No, he didn't do it alone. It took a conspiracy of the gutless.


Unfortunately, there was us—the apathetic, the ignorant, the ill-informed, the lazy, the misogynistic, and the bigoted. If you know the story of Shaye Moss and Ruby Freeman and still voted for Trump, if you have heard the January 6 recollections of Capitol Police officer Caroline Edwards and still voted for Trump, if you're familiar with what befell Tricia Raffensberger in the weeks and months following January 6 and still voted for Trump, then you chose the right person to represent you. Cheers.


An empathetic populace, one even slightly attuned to the suffering of others, would have listened to the Trump campaign and said simply, this is not a good man.

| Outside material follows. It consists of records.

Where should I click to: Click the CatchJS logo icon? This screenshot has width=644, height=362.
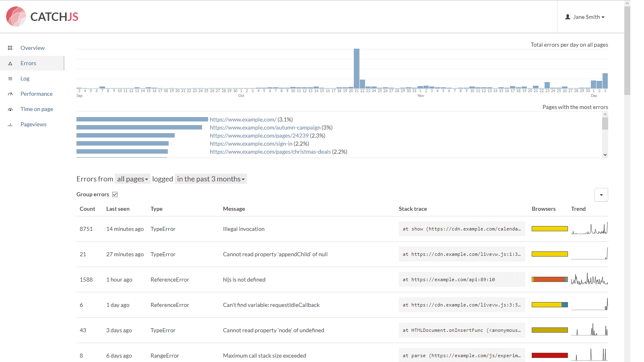pyautogui.click(x=15, y=16)
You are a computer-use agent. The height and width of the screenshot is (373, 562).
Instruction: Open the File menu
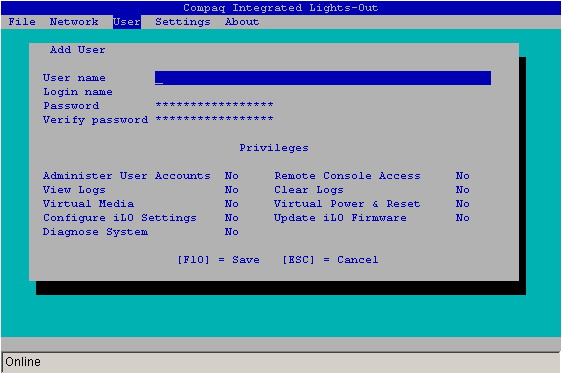22,22
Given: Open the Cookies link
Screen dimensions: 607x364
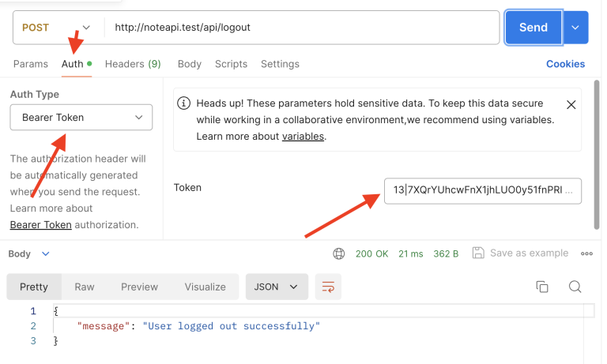Looking at the screenshot, I should 565,64.
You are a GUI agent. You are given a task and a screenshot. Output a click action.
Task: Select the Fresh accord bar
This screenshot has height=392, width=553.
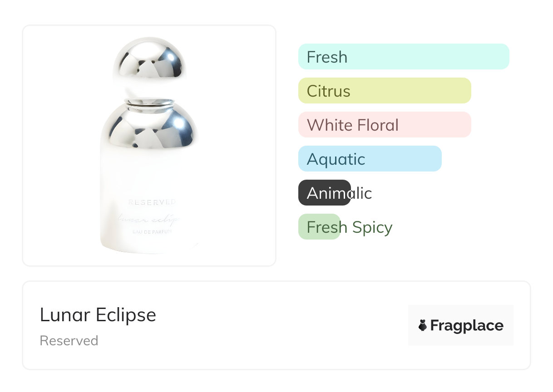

But now, when RFK Jr. foments an epidemic because he's talked enough fools out of vaccines or decided that research is dumb, or when Linda McMahon decides that public schools no longer fit into her educational vision, try to remember what you knew was the truth but ignored. That confederacy is widespread.


There are no guarantees in life, but living in a country built on a history of progress and optimism, we all have expectations. It's a disgrace that we elected a president interested only in his own.